L'œuvre couvre l'histoire des Amérindiens dans l'Ouest américain à la fin du XIXe siècle. Elle conte de façon précise l'histoire de l'expansionnisme américain d'un point de vue critique quant à ses effets sur les autochtones d'Amérique. Brown décrit le déplacement des Amérindiens à travers des réinstallations forcées et les années de guerre menées par le gouvernement fédéral des États-Unis. Les agissements du gouvernement sont décrits comme un effort continu pour détruire la culture, la religion et le mode de vie des peuples amérindiens. Le livre de 1881 d'Helen Hunt Jackson, A Century of Dishonor, est souvent considéré comme un précurseur, un siècle plus tôt, du livre de Dee Brown[3].

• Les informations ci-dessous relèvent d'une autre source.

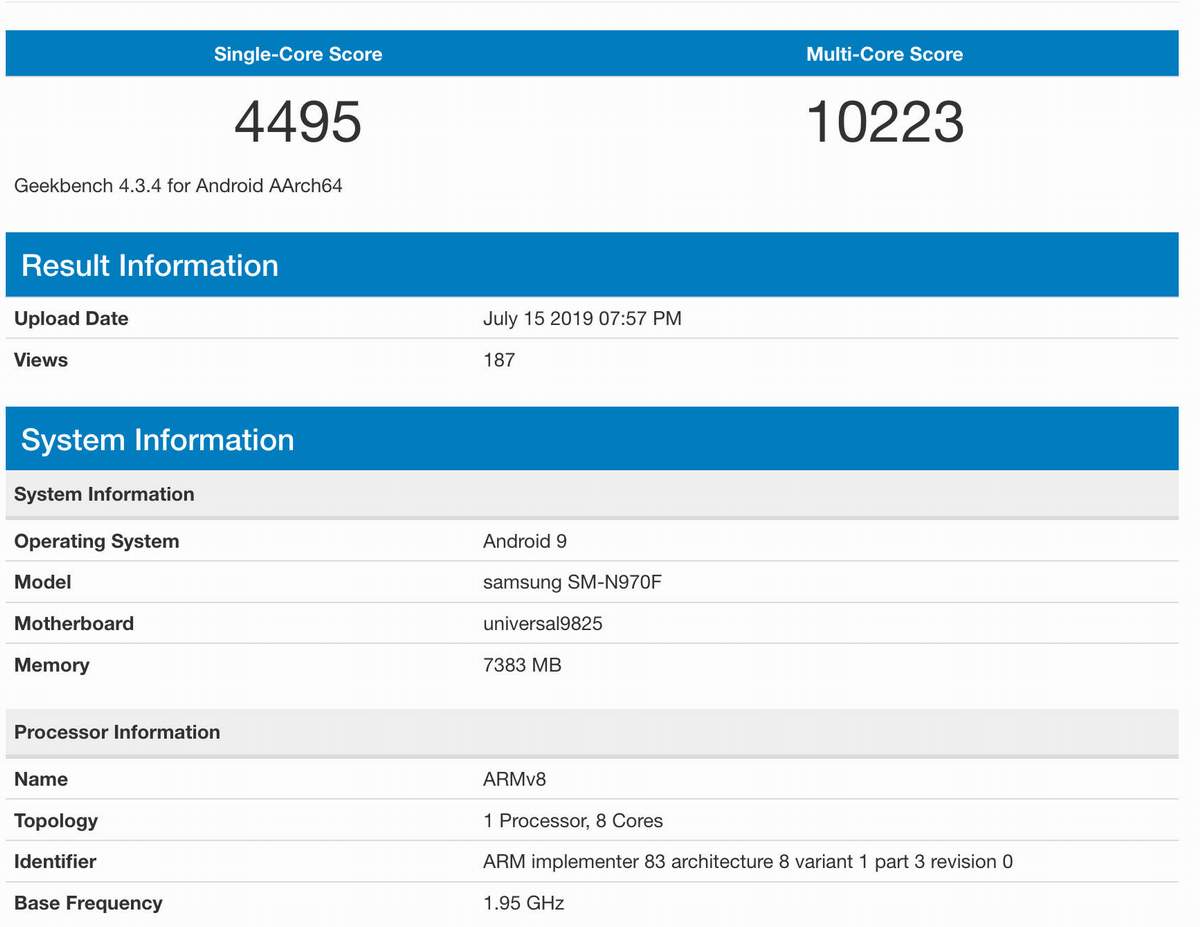Click the Views count 187
Image resolution: width=1200 pixels, height=927 pixels.
[x=499, y=360]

Avant l'écriture de Enterre mon cœur à Wounded Knee, Brown a étudié l'histoire de la conquête de l'Ouest. Ayant grandi dans l'Arkansas, il développe un vif intérêt pour l'Ouest américain, et au cours de ses études supérieures à l'Université George Washington et de sa carrière de bibliothécaire au Département américain de l'agriculture puis à l'Université de l'Illinois à Urbana-Champaign, il écrit de nombreux ouvrages sur le sujet[4]. Les œuvres de Brown sont toutes consacrées à l'Ouest américain et vont de la fiction (western) à l'histoire en passant par les livres pour enfants. De nombreux livres de Brown tournent autour de sujets similaires à propos des Amérindiens, notamment son Showdown at Little Bighorn (1964) et The Fetterman Massacre (1974)[5].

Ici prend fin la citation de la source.